Bitbucket pull request builds seem incompatible with Bitbucket’s own pull request model
I have been experimenting with pull request builds for Bitbucket repositories.
I found that AppVeyor’s pull request support is very sensible. The build actually performs a git merge matching what Bitbucket would do (if it is configured to do a merge commit (it is possible to configure Bitbucket to do --ff-only on merges among other things and I don’t think I see AppVeyor implementing this) and assuming the auto-merge matches what Bitbucket would do). This way, the build is performed on the hypothetical result of the merge instead of on the unmerged source branch. This tries to protect the user from situations where the source branch can succeed but the merge results would fail.

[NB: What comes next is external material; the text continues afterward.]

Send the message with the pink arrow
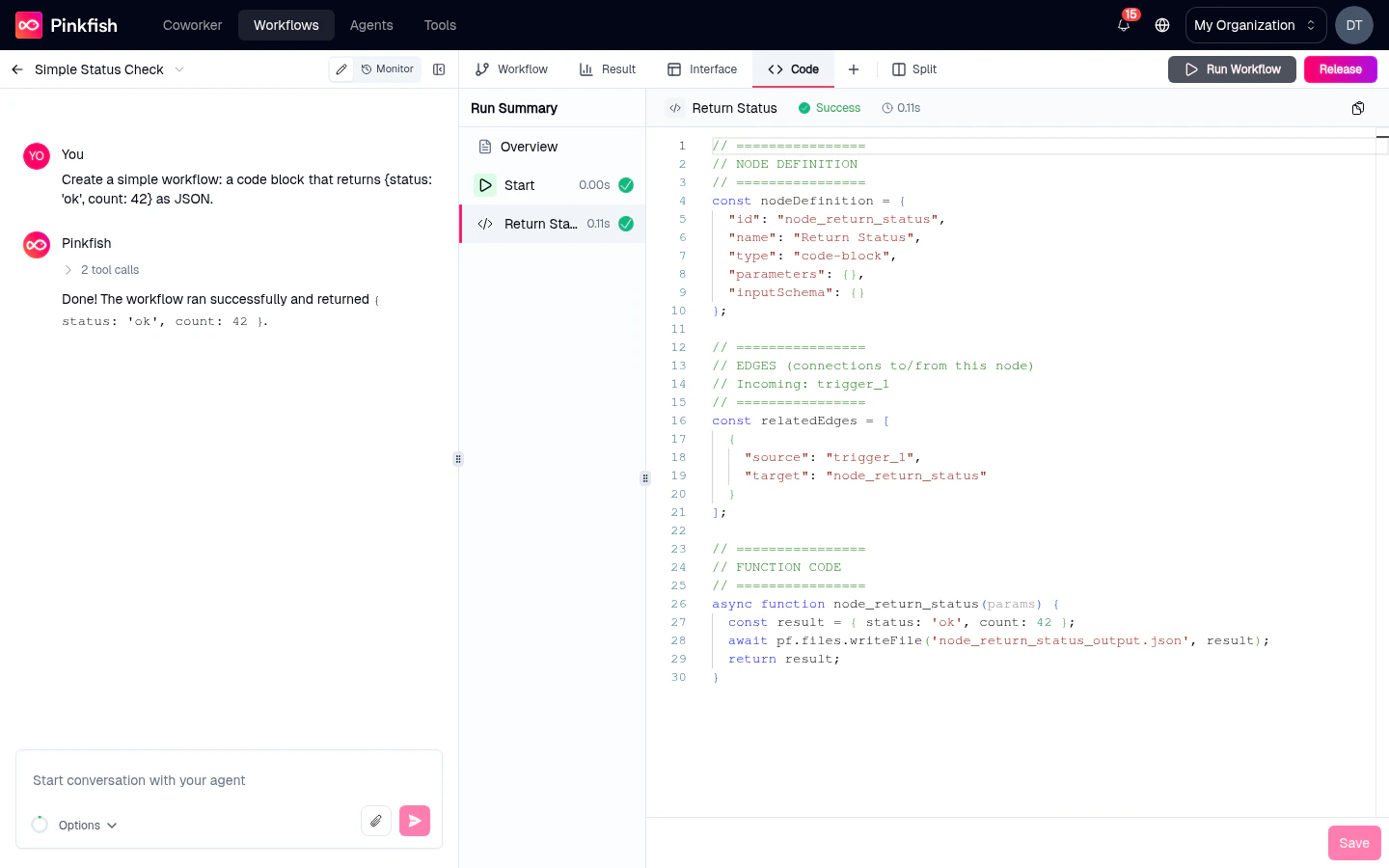The width and height of the screenshot is (1389, 868). (x=415, y=820)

Also, these pull request builds will occur for the target repository whenever a pull request is made. This means that AppVeyor does not need to be set up to build commits on the source repository in a cross-repository pull request scenario. This is particularly useful for “one private repo” plans.
However, it appears that Bitbucket has no support for this. There is no concept of a pull request build status in the API except for an aggregation API which lists the all(?) of the build results from commits in the pull request. Bitbucket only lets you set the status of concrete, already-pushed commits themselves.
However, Bitbucket’s pull request GUI will show build statuses. The build statuses it shows are the ones associated with the last commit in the pull request. This means that, currently, the only way to get AppVeyor build results to show up on a Bitbucket pull request is to have AppVeyor set up on the repository and branch originating the pull request.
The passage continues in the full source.